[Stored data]
——————

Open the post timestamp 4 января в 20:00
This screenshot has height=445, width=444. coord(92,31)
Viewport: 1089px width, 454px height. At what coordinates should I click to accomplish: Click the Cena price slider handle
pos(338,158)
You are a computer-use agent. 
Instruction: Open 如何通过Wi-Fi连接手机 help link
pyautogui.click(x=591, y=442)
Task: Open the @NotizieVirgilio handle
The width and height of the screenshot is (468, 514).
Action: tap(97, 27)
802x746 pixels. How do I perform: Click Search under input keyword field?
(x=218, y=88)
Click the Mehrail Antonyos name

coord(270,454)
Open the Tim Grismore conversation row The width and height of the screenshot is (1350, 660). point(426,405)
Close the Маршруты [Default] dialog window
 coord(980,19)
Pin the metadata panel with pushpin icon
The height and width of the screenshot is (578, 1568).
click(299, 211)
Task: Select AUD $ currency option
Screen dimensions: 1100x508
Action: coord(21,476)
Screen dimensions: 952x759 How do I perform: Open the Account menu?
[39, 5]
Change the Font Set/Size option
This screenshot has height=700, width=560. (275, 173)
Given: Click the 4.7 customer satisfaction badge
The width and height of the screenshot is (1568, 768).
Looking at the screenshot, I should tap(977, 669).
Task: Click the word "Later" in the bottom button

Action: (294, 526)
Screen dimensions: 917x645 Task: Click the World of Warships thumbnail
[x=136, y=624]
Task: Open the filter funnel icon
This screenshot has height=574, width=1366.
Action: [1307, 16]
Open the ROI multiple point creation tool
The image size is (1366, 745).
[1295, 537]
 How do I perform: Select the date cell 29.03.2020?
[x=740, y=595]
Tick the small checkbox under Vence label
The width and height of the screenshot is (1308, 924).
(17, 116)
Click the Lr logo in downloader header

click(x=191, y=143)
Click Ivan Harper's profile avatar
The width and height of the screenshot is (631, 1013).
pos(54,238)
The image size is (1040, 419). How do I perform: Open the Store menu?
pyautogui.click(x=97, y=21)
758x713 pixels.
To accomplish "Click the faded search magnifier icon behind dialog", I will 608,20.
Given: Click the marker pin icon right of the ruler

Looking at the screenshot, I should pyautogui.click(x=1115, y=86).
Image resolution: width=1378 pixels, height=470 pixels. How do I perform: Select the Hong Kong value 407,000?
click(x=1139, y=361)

——————

- **WHAT YOU ARE ASKED TO DO**
Output nothing but the line containing "Image resolution: width=1378" and each line after it in the entries above, exactly as written.

- **ANSWER TO THIS TASK**
Image resolution: width=1378 pixels, height=470 pixels. How do I perform: Select the Hong Kong value 407,000?
click(x=1139, y=361)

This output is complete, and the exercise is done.